RECORDS FOR THIS EXERCISE:
::::::::::
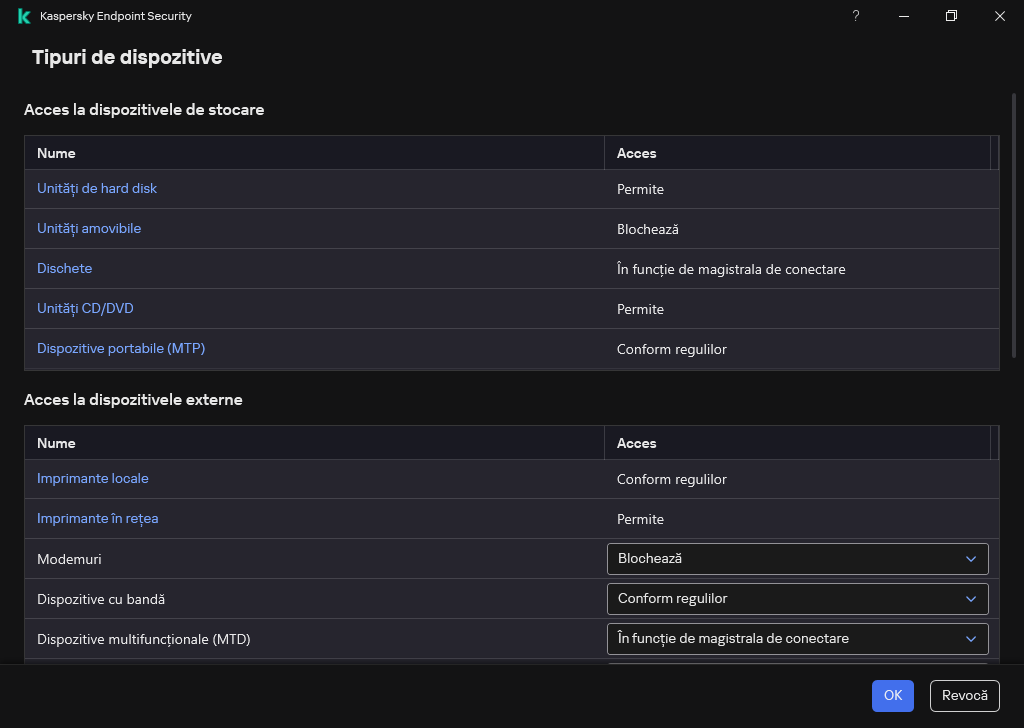
Task: Cancel the dialog using Revocă
Action: tap(964, 695)
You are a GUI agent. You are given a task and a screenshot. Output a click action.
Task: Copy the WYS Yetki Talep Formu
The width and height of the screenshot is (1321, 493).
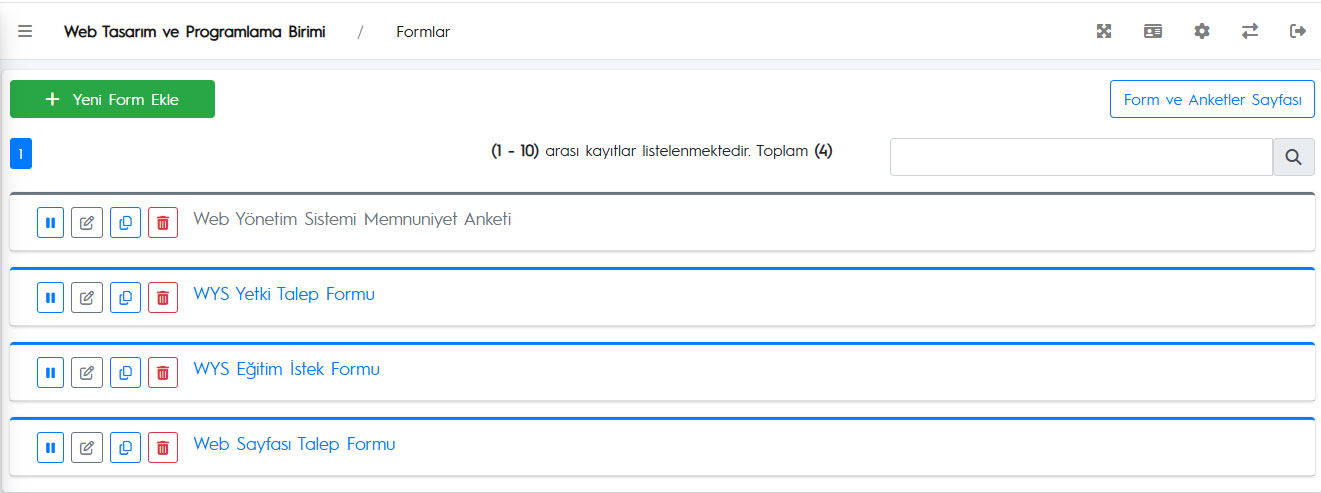[125, 297]
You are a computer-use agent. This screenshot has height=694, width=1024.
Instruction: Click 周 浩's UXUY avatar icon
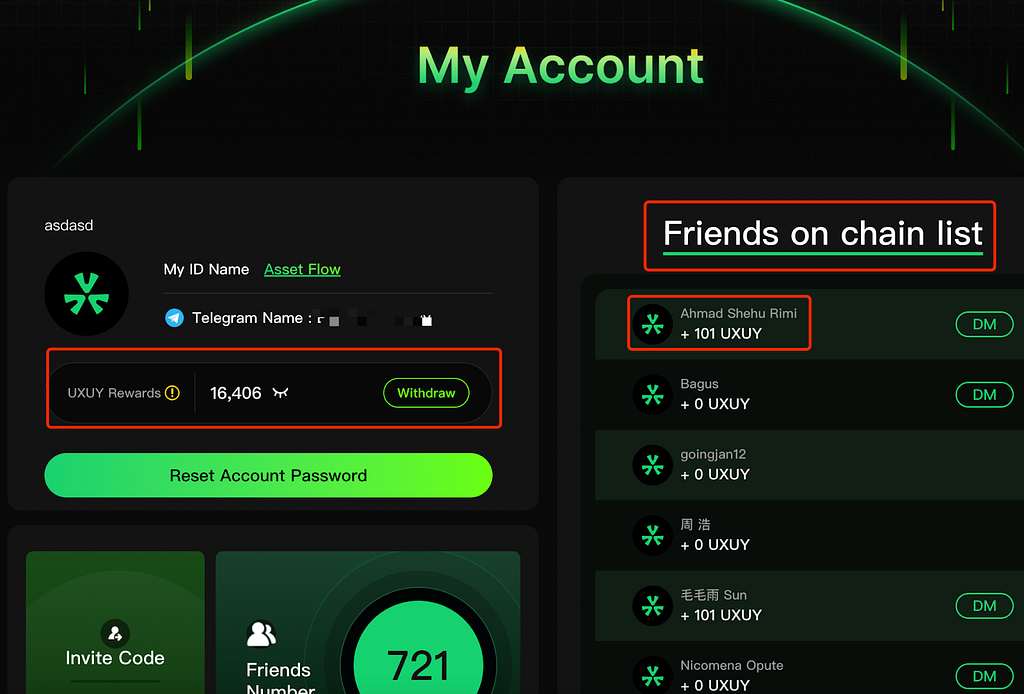coord(653,535)
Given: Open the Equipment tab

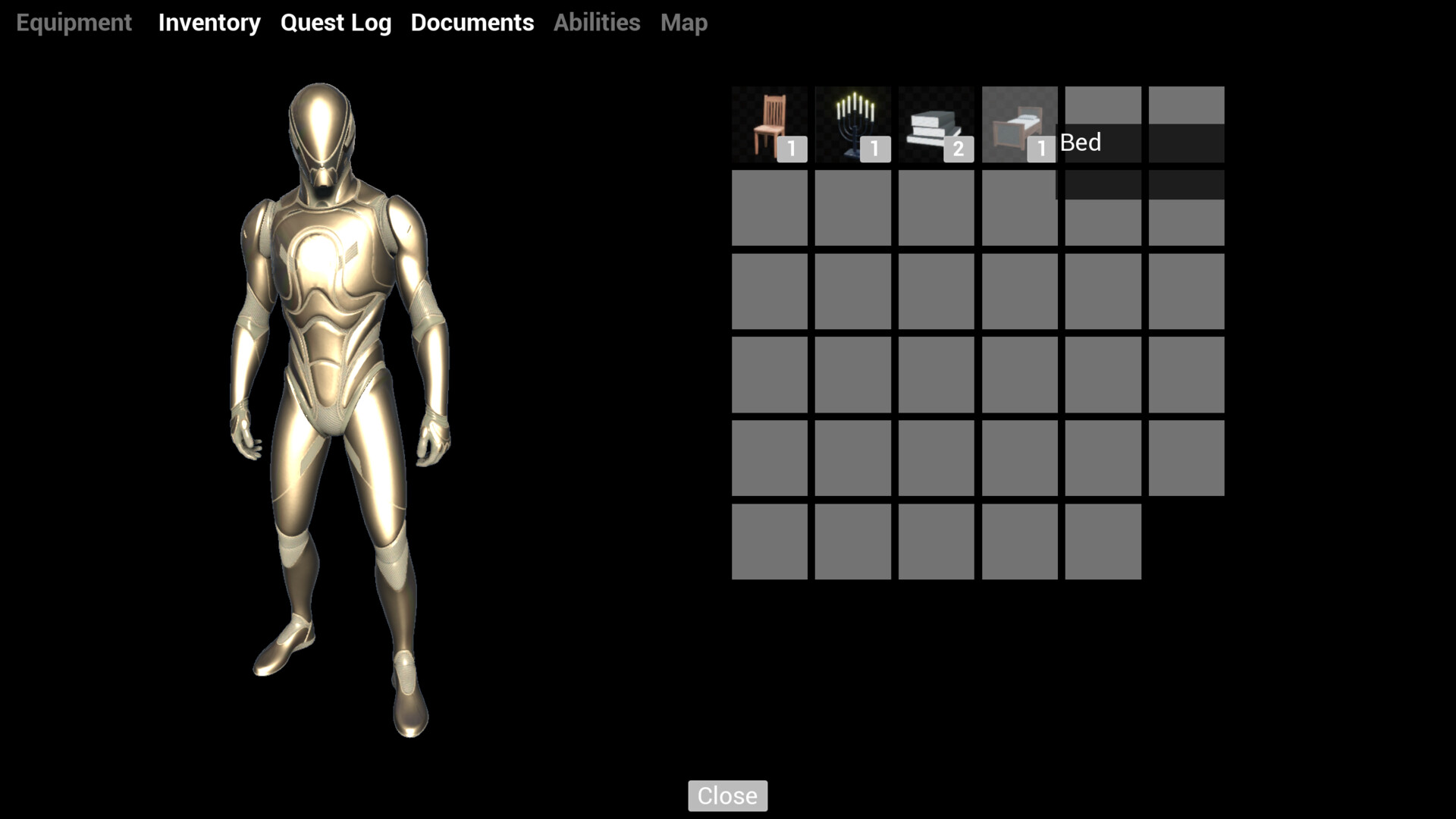Looking at the screenshot, I should pos(73,23).
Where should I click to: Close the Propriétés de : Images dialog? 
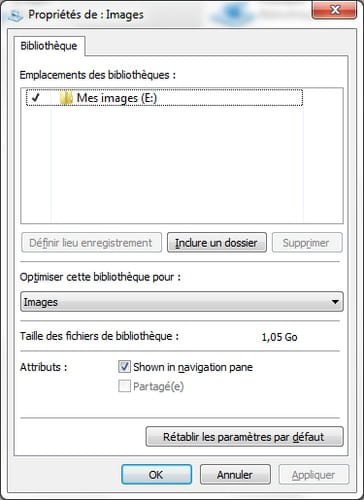tap(334, 10)
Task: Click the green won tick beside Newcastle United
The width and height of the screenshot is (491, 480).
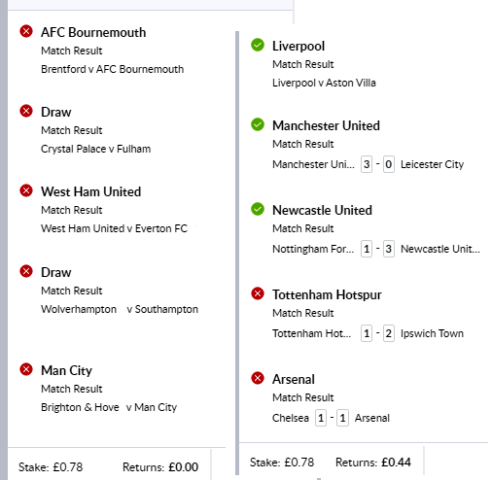Action: [x=257, y=209]
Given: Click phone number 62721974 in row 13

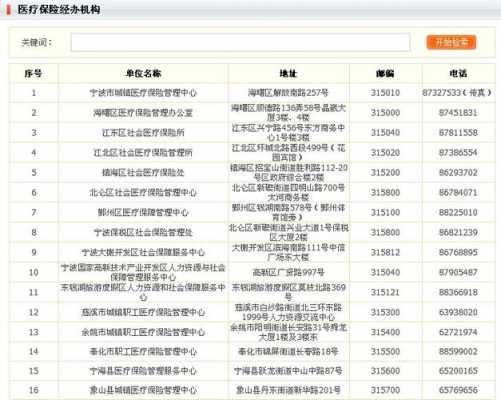Looking at the screenshot, I should tap(458, 332).
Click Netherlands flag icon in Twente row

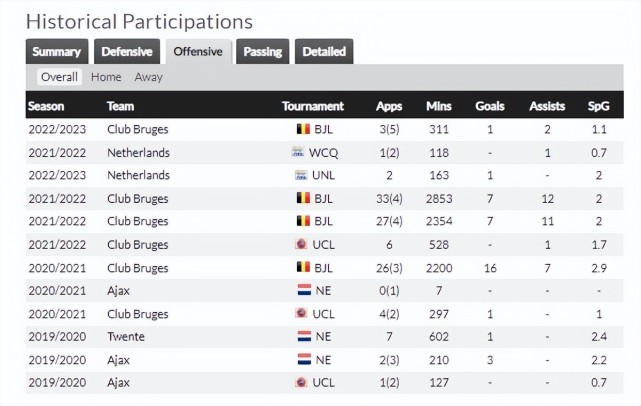pyautogui.click(x=304, y=336)

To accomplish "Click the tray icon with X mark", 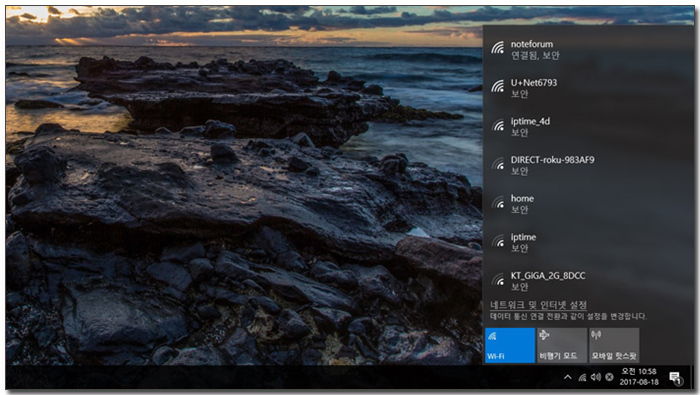I will point(609,377).
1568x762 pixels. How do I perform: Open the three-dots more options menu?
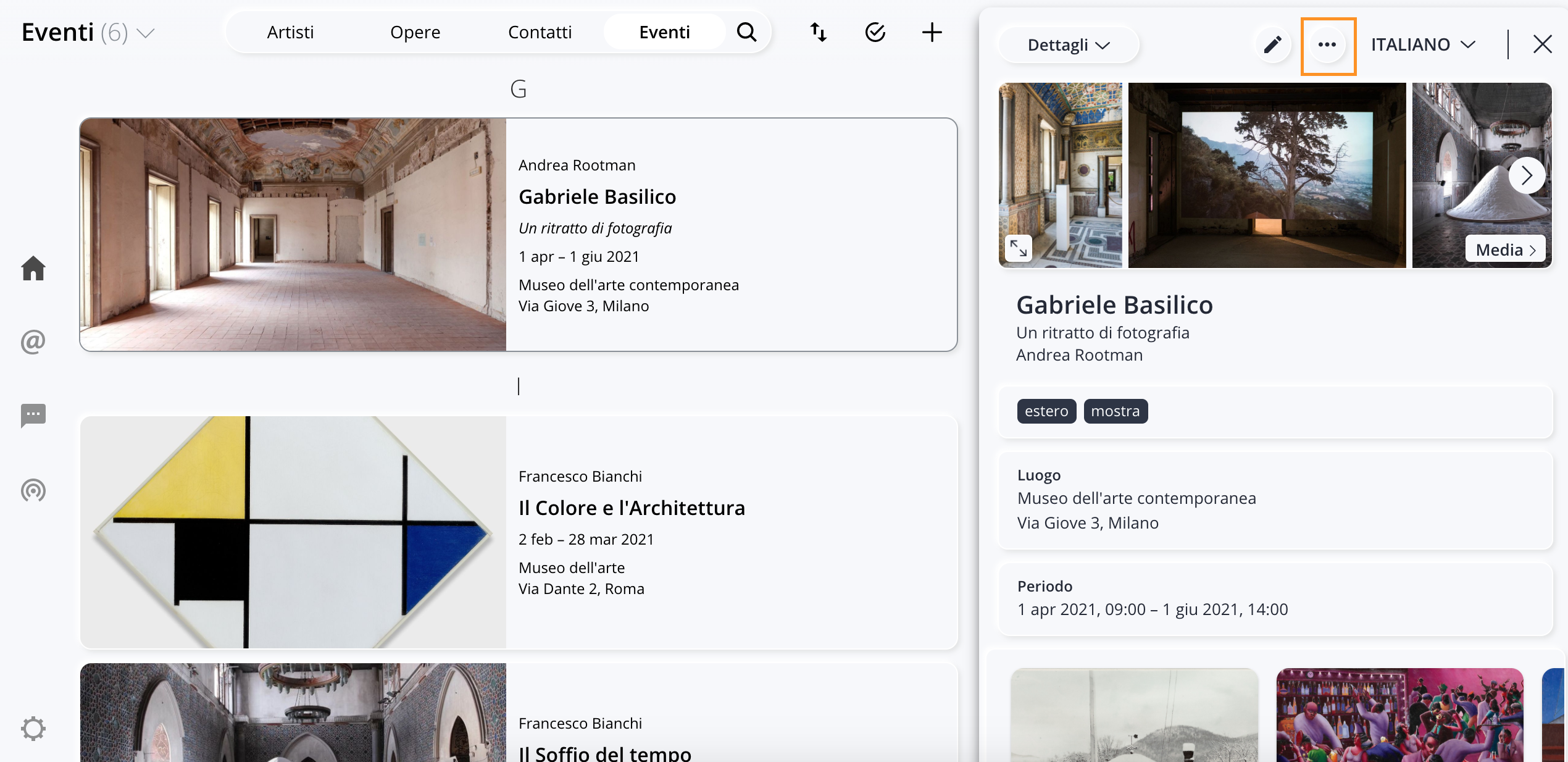(1327, 44)
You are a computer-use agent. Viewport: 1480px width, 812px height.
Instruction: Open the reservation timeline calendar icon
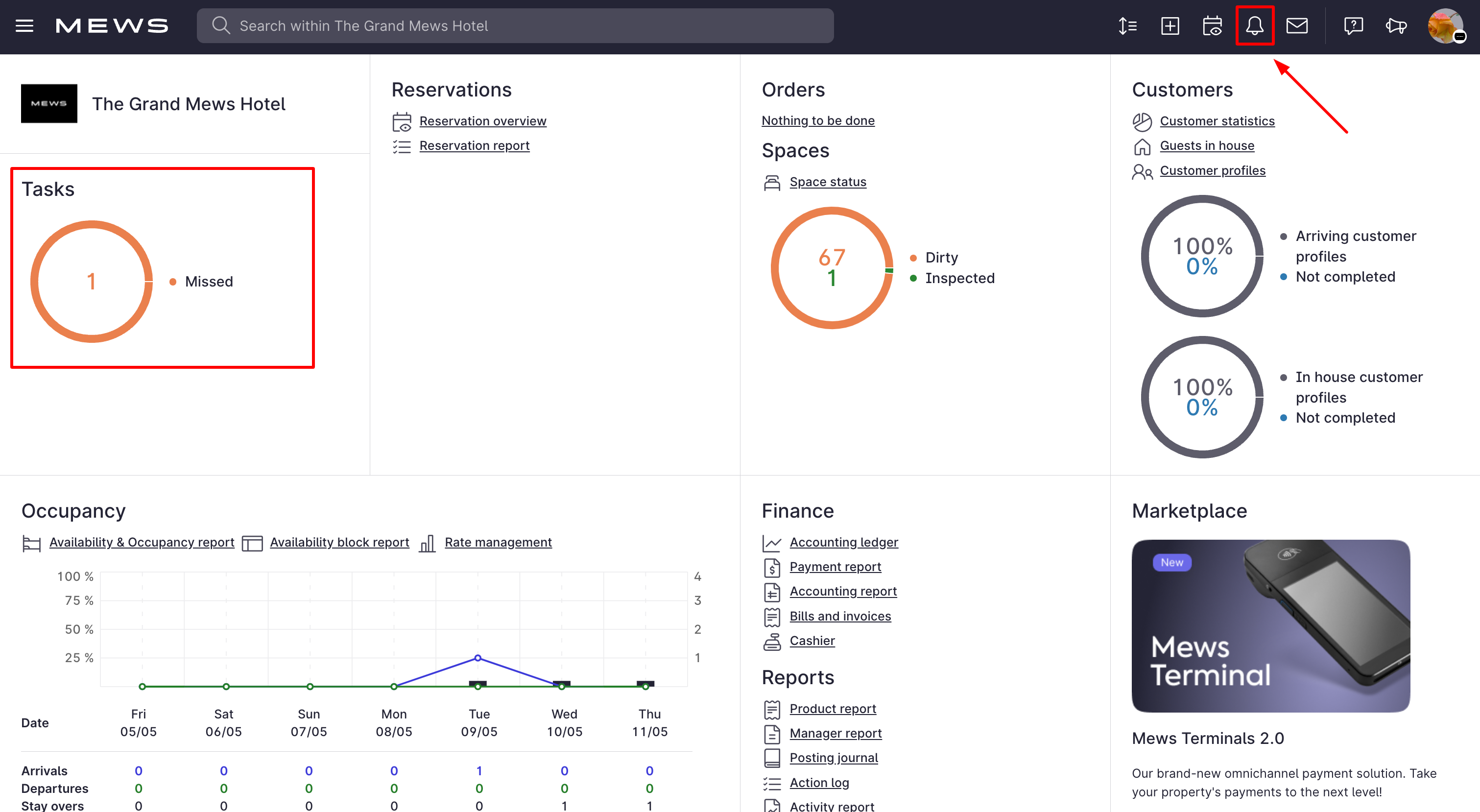pos(1213,25)
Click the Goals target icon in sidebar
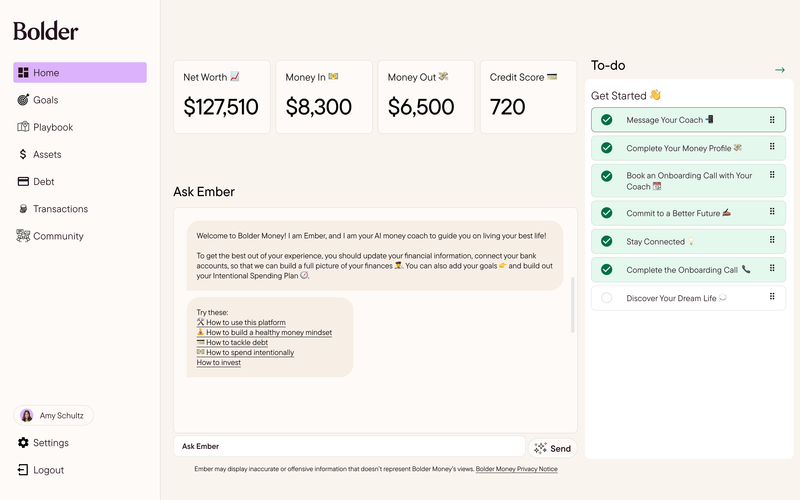 [23, 100]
::::::::::
THE REQUEST: Please rewrite the stretch of the records from the line that contains "You are a GUI" through the line that contains "Looking at the screenshot, I should pos(73,23).", with "Equipment" replaced by "Inventory" and everything else left as it is. Leave the pictures out of your answer.

RESULT FOR THIS EXERCISE:
You are a GUI agent. You are given a task and a screenshot. Output a click action.
Task: Copy the WYS Yetki Talep Formu
The width and height of the screenshot is (1321, 493).
[125, 297]
You are a computer-use agent. This screenshot has height=694, width=1024.
Instruction: Click 周 浩's UXUY avatar icon
coord(653,535)
Given: Open the Inventory tab

Looking at the screenshot, I should pos(73,23).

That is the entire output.